Construir Resistência
Gueto de Varsóvia

Os 80 anos do Levante do Gueto de Varsóvia

Por Simão Zygband 
Em 19 de abril de 1943 , reunindo comunistas, sionistas e socialistas judeus, começava no Gueto de Varsóvia a primeira revolta armada desencadeada por civis no interior da Europa ocupada pelos nazistas.

Em 1943, a deportação em massa de habitantes do Gueto de Varsóvia para o campo de extermínio de Treblinka, na Polônia, instigou o instinto de sobrevivência. Sabendo do destino que os esperava nos campos, os judeus optaram por morrer lutando.

Assim, se formou a coligação entre a Organização da Luta Judaica (Zydowska Organizacja Bojowa, ZOB) e a União Militar Judaica (Żydowski Związek Wojskowy, ZZW), movimentos juvenis que operavam no Gueto, para enfrentar os soldados nazistas e resistir à morte nas câmaras de gás.

Na Polônia ocupada por Hitler, mais de 400 mil pessoas viviam encurraladas numa área de quatro quilômetros quadrados num bairro em Varsóvia. Cercadas por altos muros, sujeitas a inúmeras proibições e controles, recebiam uma ração mínima de comida. Por imposição da SS, um conselho de moradores, responsável pela ordem e limpeza, era também obrigado a listar os nomes dos próximos a serem removidos para o campo de extermínio.

Entre julho e setembro de 1942, mais de 300 mil judeus foram transportados de trem do gueto para a morte certa no campo de Treblinka. A resistência foi formada a partir do desespero.

Trabalhadores formaram a resistência

No final de 1942, houve uma pequena pausa nas deportações. Cerca de 70 mil pessoas ainda viviam no gueto, na maioria mão de obra compulsória para a indústria que fornecia equipagem para o Exército alemão. Esses operários formaram o núcleo da resistência

Liderado por Mordechaj Anielewicz, jovem ativista do movimento sionista, o primeiro conflito ocorreu em 18 de janeiro de 1943, quando batalhões da SS foram atacados pela resistência enquanto marchavam rumo ao gueto, sendo obrigados a se retirar. Durante os três meses seguintes, os habitantes do gueto prepararam-se para o que esperavam ser a luta final, cavando túneis por baixo das casas que se ligavam pelo sistema de esgoto e davam acesso às zonas mais seguras de Varsóvia. O intuito era que pudessem se esconder e fugir pelos túneis.

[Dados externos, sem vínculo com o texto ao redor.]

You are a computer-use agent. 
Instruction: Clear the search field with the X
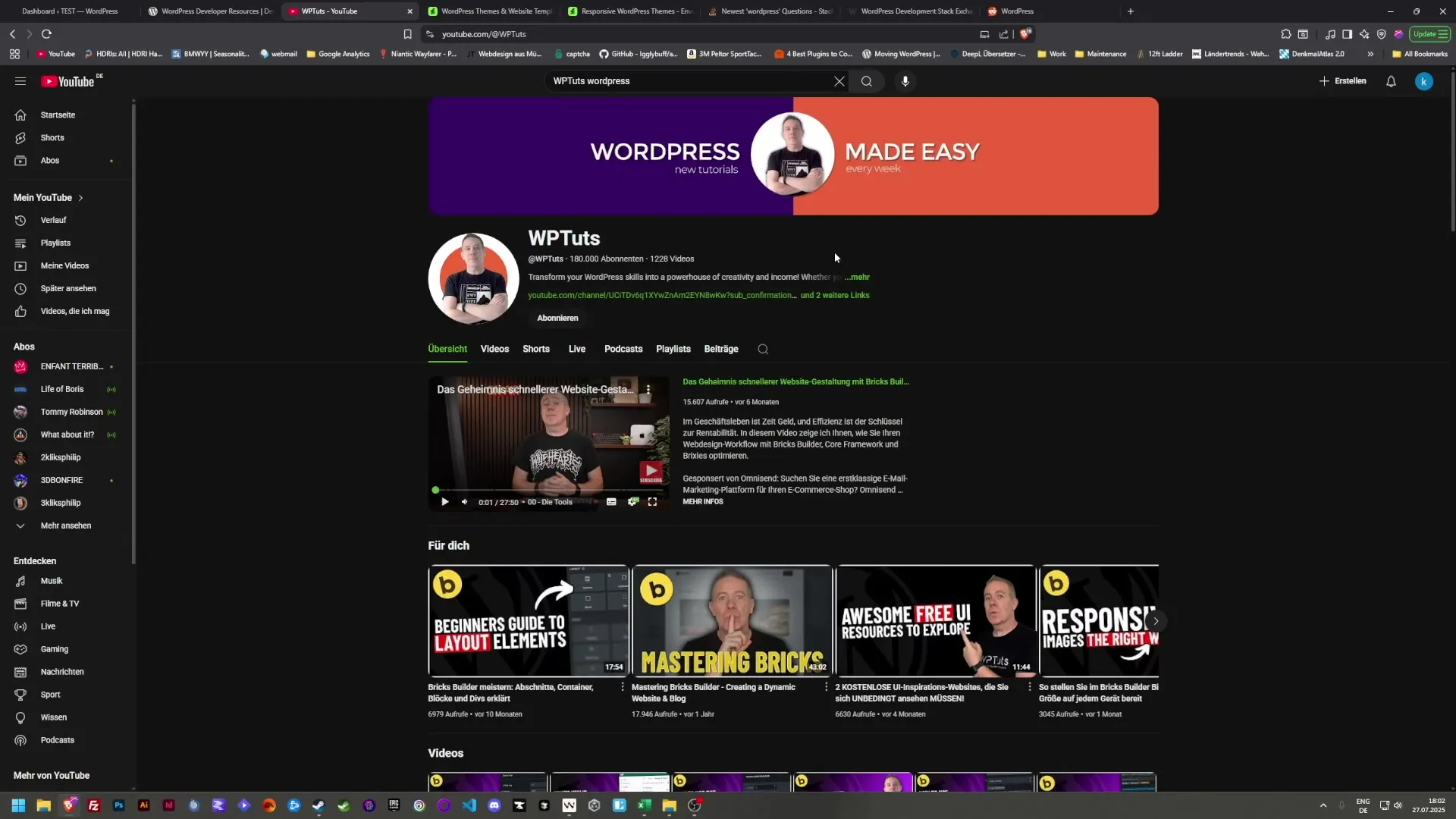[x=839, y=81]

Em 19 de abril de 1943, véspera da Páscoa judaica (Pessach), os nazistas invadiram o Gueto de Varsóvia e foram atacados pela oposição, que reunia mais de mil moradores. Depois um mês de batalha, as chances de vitória eram praticamente nulas para a resistência, que eventualmente foi contida pelas tropas.

Mordechaj Anielewicz e outros jovens que organizaram o ato foram assassinados em batalha ou cometeram suicídio, reivindicando o que chamavam de “morte digna”. Poucos prisioneiros conseguiram fugir – e, os que sobreviveram, foram capturados e deportados para os campos de concentração de Lublin e Majdanek.

A organização do Levante chegou ao conhecimento de muitos e, com isso, inspirou insurreições em outros locais – sendo, por isso, considerado o maior ato de resistência armada a enfrentar a opressão nazista.

Outros lugares de resistência

Rompendo com qualquer possibilidade de que caminhariam passivamente para a morte, houve muitos outros ataques armados contra os nazistas em pelo menos 100 outras localidades. Ainda em 1943, judeus que viviam em Vilna, Bialystok e outras cidades também organizaram levantes, mesmo sabendo das poucas chances que teriam de sobreviver. Para além dos guetos, ocorreram ações contrárias ao poder nazista em alguns campos de extermínio, como Treblinka, Sobibor e Auschwitz. Criou-se um processo de resistência com a criação de entidades culturais judaicas que promoviam festas e rituais religiosos, se dedicando à manutenção da educação de forma clandestina, às produções culturais e artísticas, à publicação de boletins, à escrita de diários ou até mesmo a esconder registros e objetos que, hoje, são fontes históricas sobre o que foi o Holocausto.